Она свернула одеяльце, положила его на согнутую руку и подошла к окну, напевая колыбельную и представляя, что держит у груди спящего малыша. Кроме матери, его некому будет любить, дарить тепло и доброту, которая порой нужнее молока.
Дождинки лениво стучали по подоконнику, легкий южный ветерок развевал волосы, принося с собой запах мокрой земли и близкой весны.
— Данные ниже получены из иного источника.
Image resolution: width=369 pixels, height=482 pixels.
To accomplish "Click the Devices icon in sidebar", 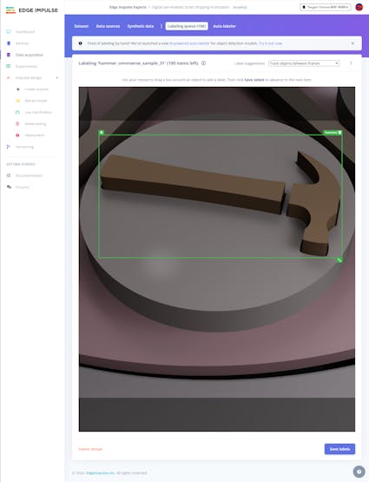I will [9, 43].
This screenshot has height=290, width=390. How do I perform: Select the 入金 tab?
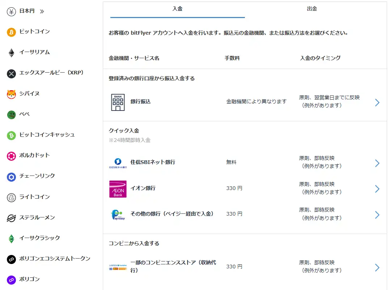click(x=177, y=9)
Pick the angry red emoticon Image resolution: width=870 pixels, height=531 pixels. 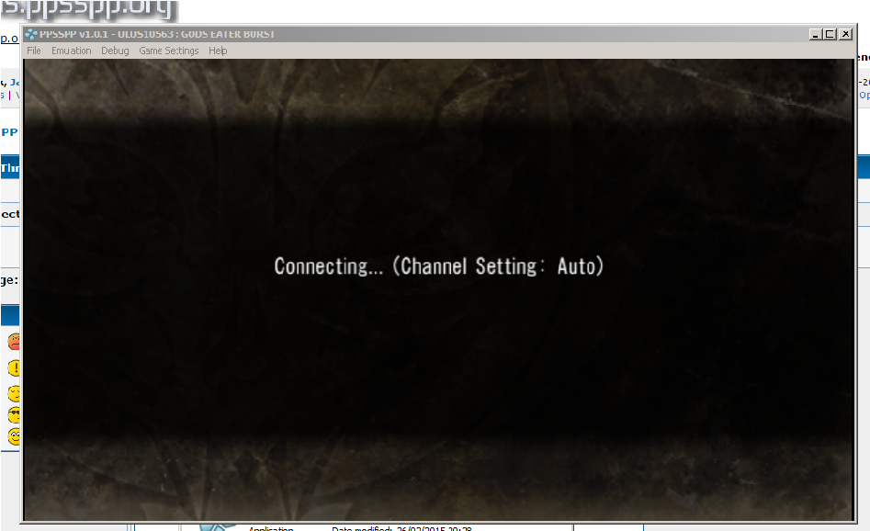pos(14,343)
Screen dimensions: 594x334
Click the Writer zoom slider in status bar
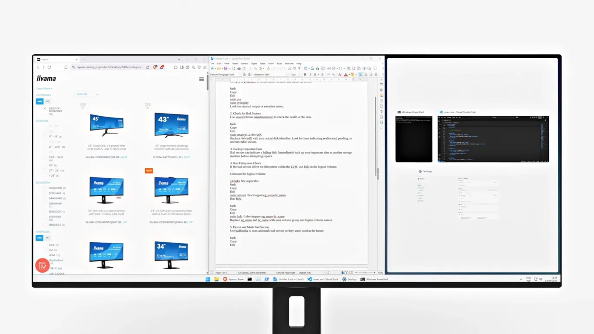pyautogui.click(x=365, y=273)
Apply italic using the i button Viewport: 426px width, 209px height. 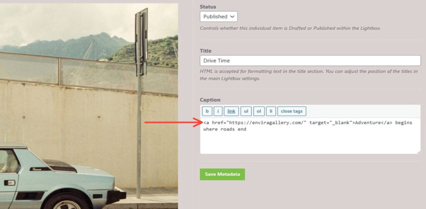[x=218, y=111]
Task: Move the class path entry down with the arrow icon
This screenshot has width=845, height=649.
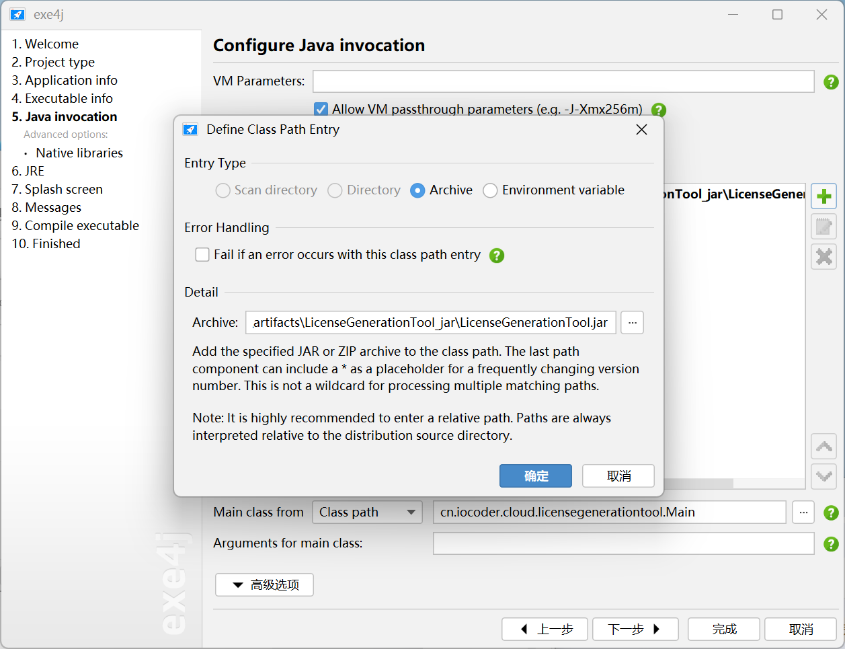Action: coord(823,476)
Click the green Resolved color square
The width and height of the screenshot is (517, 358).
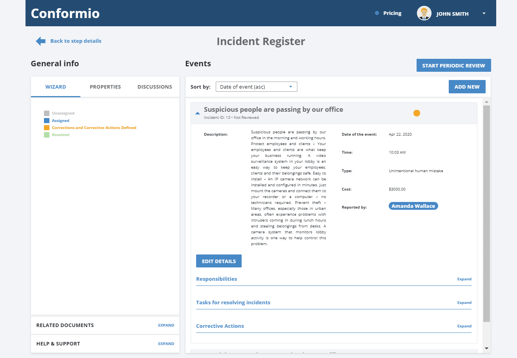tap(47, 134)
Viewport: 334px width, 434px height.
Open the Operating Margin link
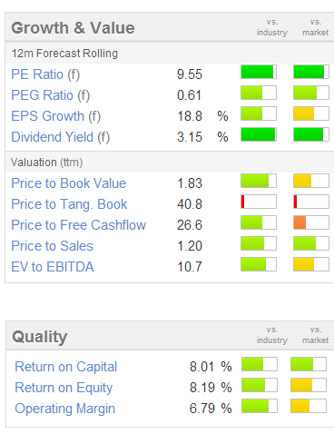pyautogui.click(x=65, y=409)
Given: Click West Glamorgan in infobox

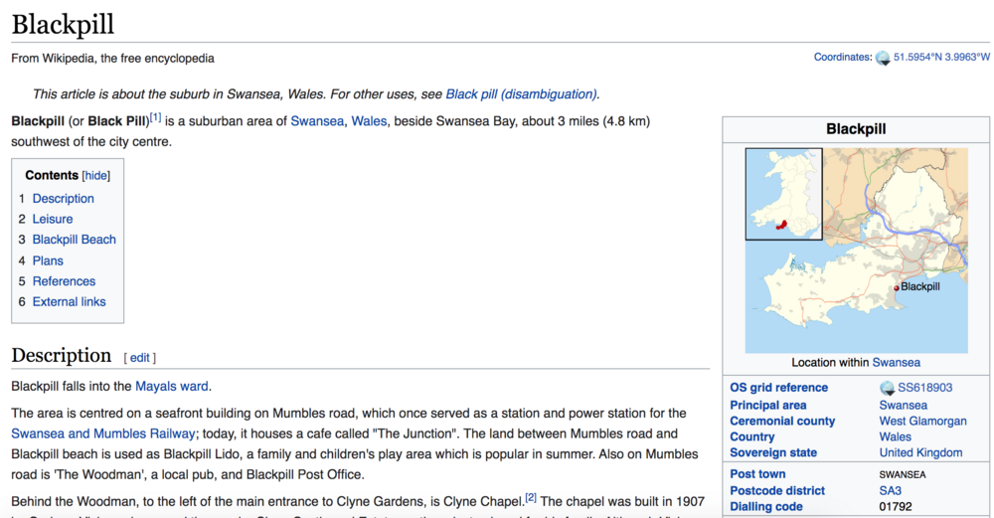Looking at the screenshot, I should pyautogui.click(x=922, y=421).
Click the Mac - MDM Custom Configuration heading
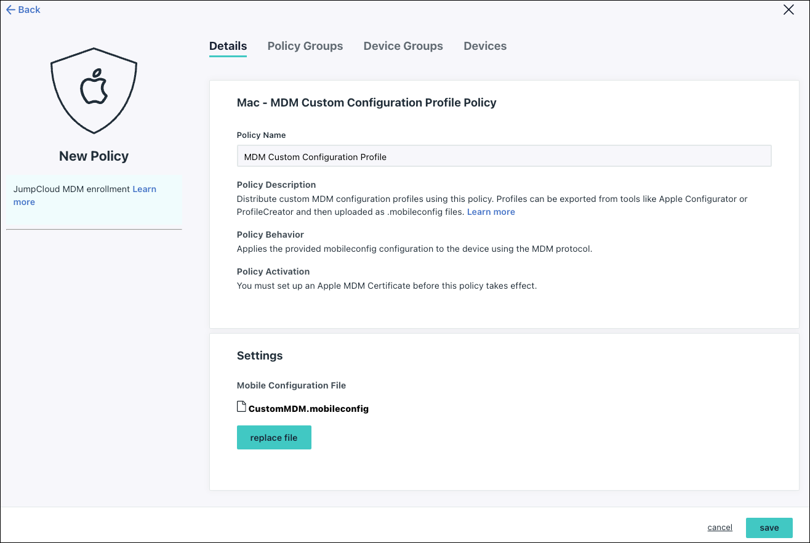 tap(366, 103)
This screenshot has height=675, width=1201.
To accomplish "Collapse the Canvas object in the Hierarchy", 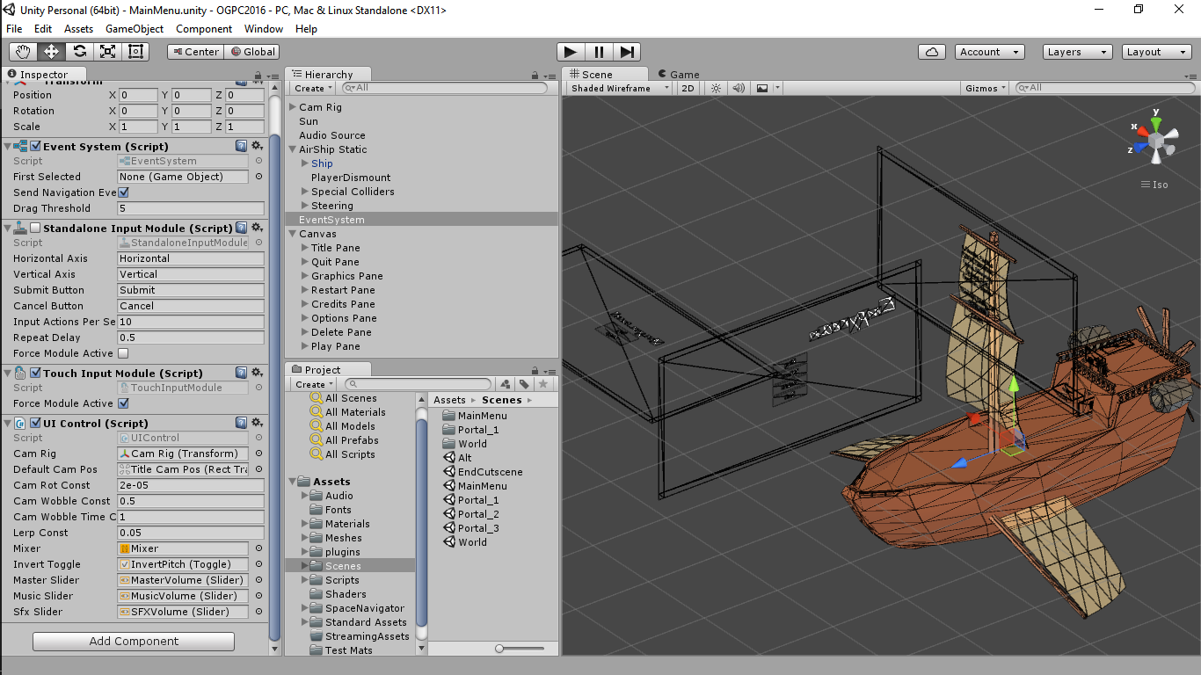I will (x=292, y=234).
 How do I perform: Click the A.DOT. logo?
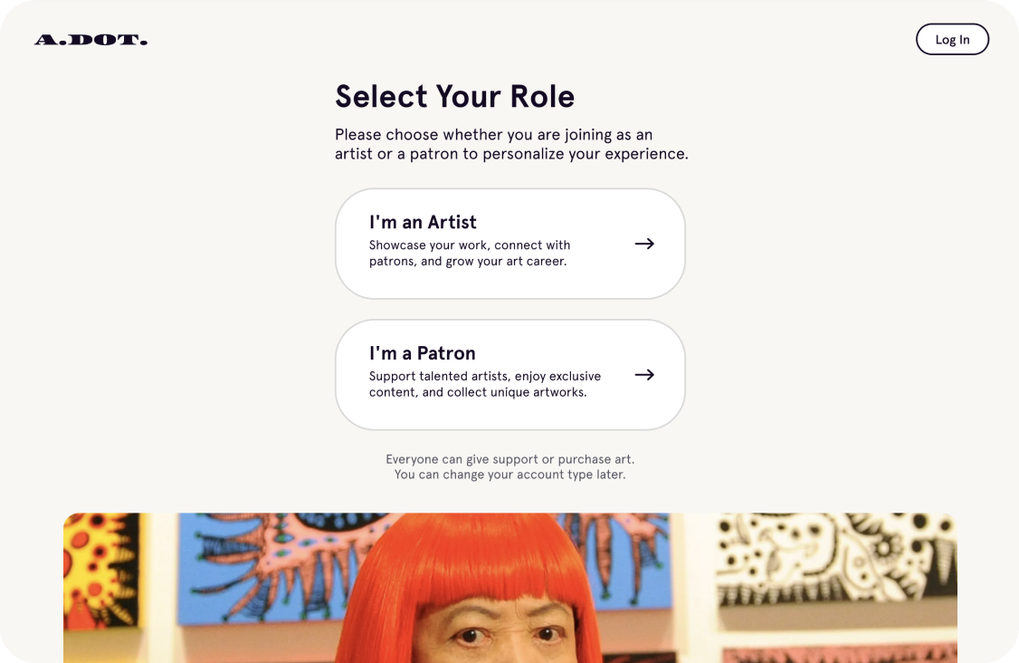pyautogui.click(x=90, y=40)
Со стороны конюшен послышались крики, и Эйслинн поняла, что это вернулись Вулфгар и Суэйн. Решив, что он сейчас же, как обычно, поднимется к ней, Эйслинн поспешила убрать детские вещи привести комнату в порядок. Потом одернула платье, уселась перед огнем и стала ждать.
Время шло, но никто не появлялся. Из зала доносился голос Вулфгара, который смеясь отвечал на шутки собравшихся.
«Он даже не желает здороваться со мной, — капризно подумала девушка. — Веселится со своими людьми и этой распутницей Хейлан! Готовится к тому дню, когда отошлет меня прочь, рожать его отродье в какой-нибудь грязной дыре, где его нежные очи никогда не узрят правды».
Глаза девушки угрожающе сузились.
— Не будет этого! — воскликнула она вслух.
Слезы снова потекли по щекам, но Эйслинн, сердито смахнув их, прижала к лицу намоченную в холодной воде тряпку. Плакать ни к чему! Вулфгар нежен с ней, а последнее время даже заботлив больше обычного, особенно после того, как узнал, что она носит ребенка. И не так часто, как раньше, пытается увлечь любовными играми.
«Это верно, — печально вздохнула Эйслинн. — Теперь, когда меня все больше разносит, он понял, что пухленькая вдовушка куда лучше беременной любовницы».
В дверь тихо постучали.
— Миледи, — позвала Мидерд, — стол накрыт, и господин велел спросить, вы спуститесь к ужину или принести вам еду наверх?
Вот как?! Он посылает других за ней, вместо того чтобы побеспокоиться самому?!
— Я спущусь немного погодя, Мидерд, — отозвалась она, — спасибо, что позвала.
Когда Эйслинн появилась в зале, остальные уже расселись по местам. При виде девушки Вулфгар поднялся и с улыбкой приветствовал ее, но та, избегая его взгляда, проскользнула мимо и поспешно придвинула стул. Вулфгар слегка нахмурился, гадая, что расстроило Эйслинн, но, не найдя ответа, устроился рядом.
Ужин оказался сытным, хотя пища была довольно однообразной, поскольку в конце зимы все припасы обычно иссякали. Подали оленину, баранину и последние овощи, которые удалось сохранить к этому времени. Однако беседа не клеилась, а рыцари беспрерывно наполняли чаши. Вулфгар тоже не отставал от них. Он задумчиво пил вино, рассматривая едва притронувшуюся к своей порции Эйслинн.
Она, несомненно, в плохом настроении и все последнее время была хмурой и серьезной. Куда девались веселая улыбка и приветливое обращение. Он не находил иной причины, кроме беременности, и мучился вопросом: уж не охладеет ли она к будущему ребенку, как его родная мать? Та просто возненавидела Вулфгара. Пожалуй, лучше отослать младенца туда, где он обретет заботу и любовь. Вулфгар по собственному опыту знал, как может страдать брошенный всеми мальчишка, сознающий к тому же, что мать его не любит.